- Official poster
- Danish: Natten har øjne
- Directed by: Gabriel Bier Gislason
- Written by: Gabriel Bier Gislason
- Produced by: Thomas Heinesen
- Starring: Josephine Park; Ellie Kendrick; Sofie Gråbøl; David Dencik;
- Music by: Johan Carøe
- Distributed by: TrustNordisk
- Release dates: June 8, 2022 (Tribeca Film Festival); July 28, 2022 (Denmark); February 9, 2023 (Shudder);
- Running time: 105 minutes
- Country: Denmark
- Language: English

= Attachment (film) =

2022 film by Gabriel Bier Gislason

Attachment (Danish: Natten har øjne) is a 2022 Danish romantic horror film directed and written by Gabriel Bier Gislason and produced by Thomas Heinesen. It was released on Shudder on February 9, 2023. The film marked Gislason's directorial debut.

== Plot ==
Attachment tells the story of Maja, a washed-up actress from Denmark, who falls in love with Leah, a Jewish academic from London, England. When Leah suffers a mysterious seizure, Maja accompanies her back to London to help with her recovery. However, once there, Maja begins to suspect that something sinister is at play, particularly involving Leah's overbearing mother, Chana. As Maja uncovers the truth, she finds herself entangled in a web of supernatural occurrences rooted in Jewish folklore, forcing her to confront dark forces to save the woman she loves^{.}

== Cast ==
- Josephine Park as Maja
- Ellie Kendrick as Leah
- Sofie Gråbøl as Chana
- David Dencik as Lev

== Background and release ==
Attachment marked Gabriel Bier Gislason's directorial debut. He previously directed short films Purple Haze and Samuel's Getting Hitched. Thomas Heinesen from Nordisk Film produced the film.
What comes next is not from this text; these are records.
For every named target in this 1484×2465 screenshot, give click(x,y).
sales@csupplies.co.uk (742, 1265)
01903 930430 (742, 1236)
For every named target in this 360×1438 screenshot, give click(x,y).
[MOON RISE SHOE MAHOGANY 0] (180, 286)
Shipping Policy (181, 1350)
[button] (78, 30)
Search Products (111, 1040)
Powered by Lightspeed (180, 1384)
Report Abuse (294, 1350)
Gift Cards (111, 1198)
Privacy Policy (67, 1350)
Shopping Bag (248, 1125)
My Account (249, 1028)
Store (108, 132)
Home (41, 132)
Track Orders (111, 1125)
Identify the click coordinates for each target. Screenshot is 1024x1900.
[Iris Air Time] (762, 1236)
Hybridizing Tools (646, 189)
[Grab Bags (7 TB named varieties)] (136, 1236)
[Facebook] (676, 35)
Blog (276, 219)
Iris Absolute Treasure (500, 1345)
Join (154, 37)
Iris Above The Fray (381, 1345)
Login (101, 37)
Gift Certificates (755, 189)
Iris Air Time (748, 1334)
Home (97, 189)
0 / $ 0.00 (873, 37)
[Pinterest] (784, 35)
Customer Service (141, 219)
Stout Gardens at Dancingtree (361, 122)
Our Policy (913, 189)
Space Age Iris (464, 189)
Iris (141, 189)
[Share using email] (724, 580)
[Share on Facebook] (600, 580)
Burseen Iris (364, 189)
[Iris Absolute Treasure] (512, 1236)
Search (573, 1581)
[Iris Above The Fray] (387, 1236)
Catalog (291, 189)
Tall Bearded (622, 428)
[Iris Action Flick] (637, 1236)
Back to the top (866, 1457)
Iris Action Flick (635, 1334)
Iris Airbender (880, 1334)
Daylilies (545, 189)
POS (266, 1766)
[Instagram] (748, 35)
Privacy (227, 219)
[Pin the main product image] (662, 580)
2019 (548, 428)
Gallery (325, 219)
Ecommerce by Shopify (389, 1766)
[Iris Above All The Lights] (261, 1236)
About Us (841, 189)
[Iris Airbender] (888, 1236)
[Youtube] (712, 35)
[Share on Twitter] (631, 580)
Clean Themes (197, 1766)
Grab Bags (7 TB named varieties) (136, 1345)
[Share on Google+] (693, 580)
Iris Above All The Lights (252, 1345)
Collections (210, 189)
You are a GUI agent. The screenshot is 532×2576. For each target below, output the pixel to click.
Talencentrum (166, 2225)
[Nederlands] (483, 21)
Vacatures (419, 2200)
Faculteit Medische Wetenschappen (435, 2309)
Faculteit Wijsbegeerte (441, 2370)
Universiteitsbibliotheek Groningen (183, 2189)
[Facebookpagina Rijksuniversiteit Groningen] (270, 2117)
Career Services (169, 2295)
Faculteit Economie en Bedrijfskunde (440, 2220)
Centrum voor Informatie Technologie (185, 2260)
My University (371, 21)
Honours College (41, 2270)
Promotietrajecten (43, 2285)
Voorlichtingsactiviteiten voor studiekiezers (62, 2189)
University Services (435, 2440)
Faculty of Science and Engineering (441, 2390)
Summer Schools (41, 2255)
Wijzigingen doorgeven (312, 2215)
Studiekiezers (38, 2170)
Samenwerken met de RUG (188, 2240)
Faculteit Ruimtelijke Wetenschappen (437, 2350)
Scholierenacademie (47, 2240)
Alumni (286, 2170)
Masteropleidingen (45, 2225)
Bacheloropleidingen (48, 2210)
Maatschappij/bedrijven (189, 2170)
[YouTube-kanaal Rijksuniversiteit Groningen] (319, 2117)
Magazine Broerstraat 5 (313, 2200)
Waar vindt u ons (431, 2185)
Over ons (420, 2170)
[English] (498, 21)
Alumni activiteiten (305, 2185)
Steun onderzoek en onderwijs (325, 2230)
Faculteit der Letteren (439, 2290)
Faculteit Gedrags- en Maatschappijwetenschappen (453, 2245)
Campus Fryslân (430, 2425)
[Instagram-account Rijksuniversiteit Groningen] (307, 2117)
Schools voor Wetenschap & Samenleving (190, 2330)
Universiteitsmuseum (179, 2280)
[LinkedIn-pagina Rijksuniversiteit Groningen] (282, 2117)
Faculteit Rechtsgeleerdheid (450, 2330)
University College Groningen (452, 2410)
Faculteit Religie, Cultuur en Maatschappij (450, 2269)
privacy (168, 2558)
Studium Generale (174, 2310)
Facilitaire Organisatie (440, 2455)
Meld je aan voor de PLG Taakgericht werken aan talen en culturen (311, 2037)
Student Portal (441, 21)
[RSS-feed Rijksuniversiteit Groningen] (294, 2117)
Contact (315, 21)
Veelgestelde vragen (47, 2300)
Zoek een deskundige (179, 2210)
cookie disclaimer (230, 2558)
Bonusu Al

On May 17, 2021, TrustNordisk announced that it would take care of international distribution. In June 2022, after premiering at the Tribeca Film Festival, Nordisk Film released the international trailer. Attachment was released in Denmark on July 28, 2022. Another trailer was released by Shudder in September.

== Reception ==
 Metacritic, which uses a weighted average, assigned the film a score of 64 out of 100, based on 8 critics, indicating "generally favorable" reviews.

== Accolades ==
The film received three nominations at the 40th Robert Awards for Best Actress in a Leading Role (Josephine Park), Best Actor in a Supporting Role (David Dencik) and Best Score (Johan Carøe).